Switching to the Gabon flag could also invite additional risk at ports for tankers carrying Russian oil.

A US official said tankers that carried Russian oil above $60 that switch to the Gabon flag could also have a more difficult time with port authorities concerned about the safety of ageing tankers.

The United States, European Union and UK issued a letter late last year pressuring Liberia, the Marshall Islands and Panama to increase oversight of ships carrying their flags to ensure they do not transport Russian oil sold above the price cap, a source told Reuters at the time.

While the US has been the primary enforcer of the price cap, other countries in the mechanism are working with Washington to tighten the screws.

“We’re making it harder for Russia to use its shadow fleet, which in turn would force more volume back into the G7 fleet, where service providers are compliant with the cap,” Olga Dimitrescu, an official at the UK Treasury’s sanctions enforcement arm OFSI told a Feb. 1 podcast with ship insurer NorthStandard.

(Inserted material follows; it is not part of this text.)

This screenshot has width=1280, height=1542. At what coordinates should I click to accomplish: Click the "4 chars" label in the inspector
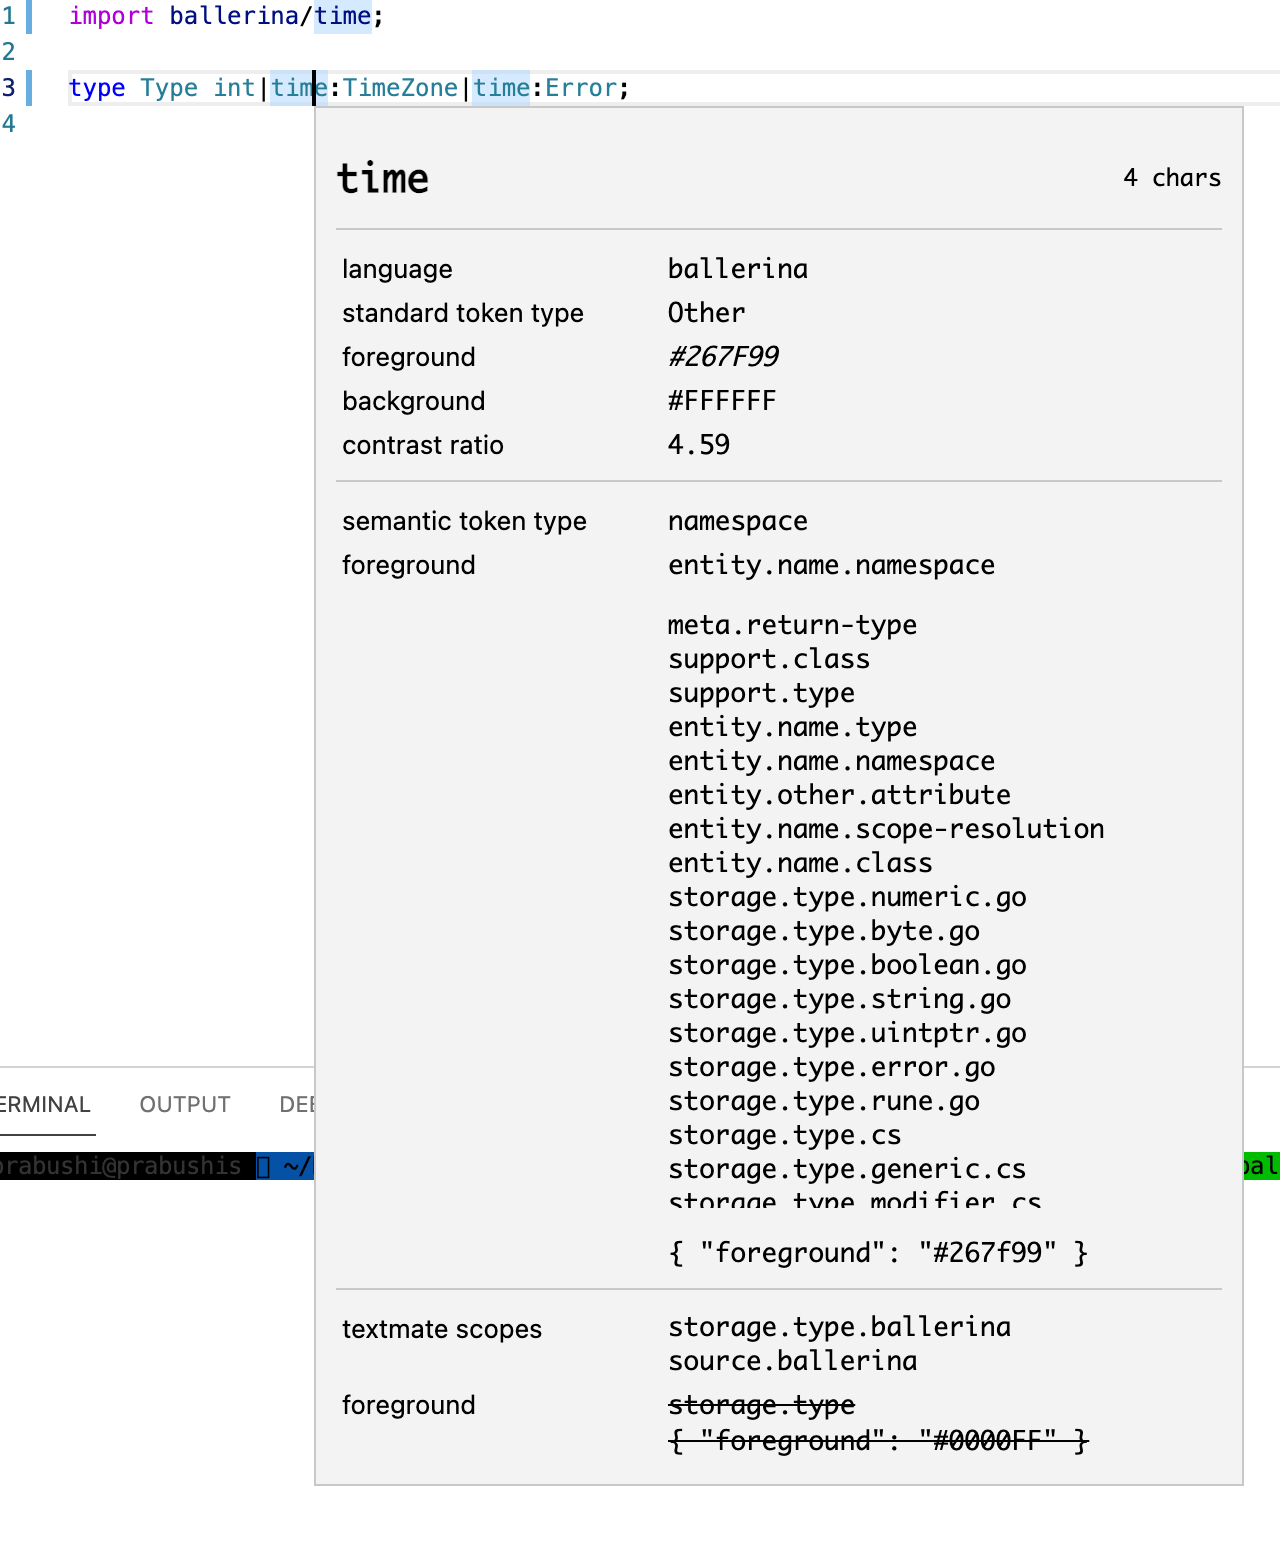click(x=1173, y=177)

US officials say shipping practices related to the export of Russian oil above the West’s price cap are in their crosshairs. “We are very concerned about evasion, I think that’s clear from the actions we’ve taken,” Claire McCleskey, an official with the US Treasury’s sanctions enforcement arm OFAC, told a New York shipping conference last month.

“You can anticipate our continuing to take action.”